Another note on the type of pot you use. If you use a teflon coated pot, you can skip this. If you use an aluminum pot, expect the solution to eat your pot. Not in a major way, but it will eat away at the base of the pot and cause a shift in the color of your solution to an aquamarine/green. I have found that, while this is odd, it does seem to have a positive effect on the clarity of the crystals. I am not certain it is related as I have not approached this in a scientific manner, but it is something to watch out for. I am also uncertain of what is happening chemically here. I'm not terribly good at chemistry and I've put no time into figuring it out... I just said "Oooo! Pretty!" and got on about my work. However, if you do know what this about please feel free to chime in, I'd love to know.

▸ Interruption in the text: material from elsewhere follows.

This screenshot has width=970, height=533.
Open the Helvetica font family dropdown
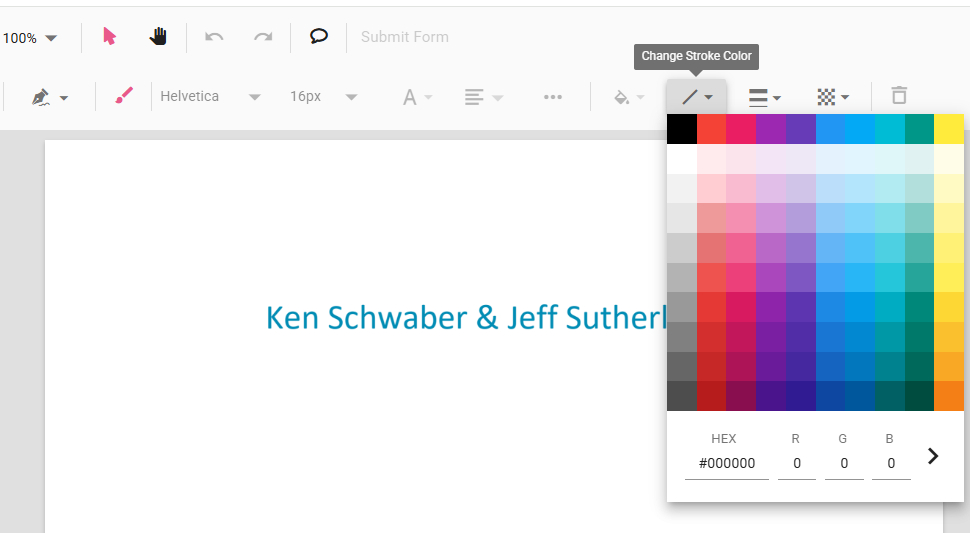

Step 8: Preparing the final housing.
This step requires the other acrylic tube, the mirrored acrylic disk, the acrylic adhesive and silicone sealant.
First, make sure the inside of the tube is clean. You will want to do this before you add the disk as doing it afterwards is an effort in futility.
Start by standing the tube on one end. Run a line of acrylic adhesive on the top rim. Do not place too much as you do not want any spill. After the adhesive is applied, take the mirror backed acrylic disk and place it on the top of the tube with the mirror facing down into the tube. Allow that to sit for several minutes to several hours depending on the adhesive you use. I let mine cure overnight. After that has cured, fill the tube with a bit of water to check for any leaks. I found that while a small amount of water would not often show leaks, filling the entire tube with it often would due to the increased pressure. After you have identified any leaks, fill them with silicone sealant. Alternately, you can just skip this and put the sealant on in large gobs to eliminate the possibility of a leak without getting any water on the inside of the tube (which may leave spots depending on your water). It is up to you. The sealant gets removed later regardless of approach....well, that is unless you choose not to use it in which case you don't have to remove it later.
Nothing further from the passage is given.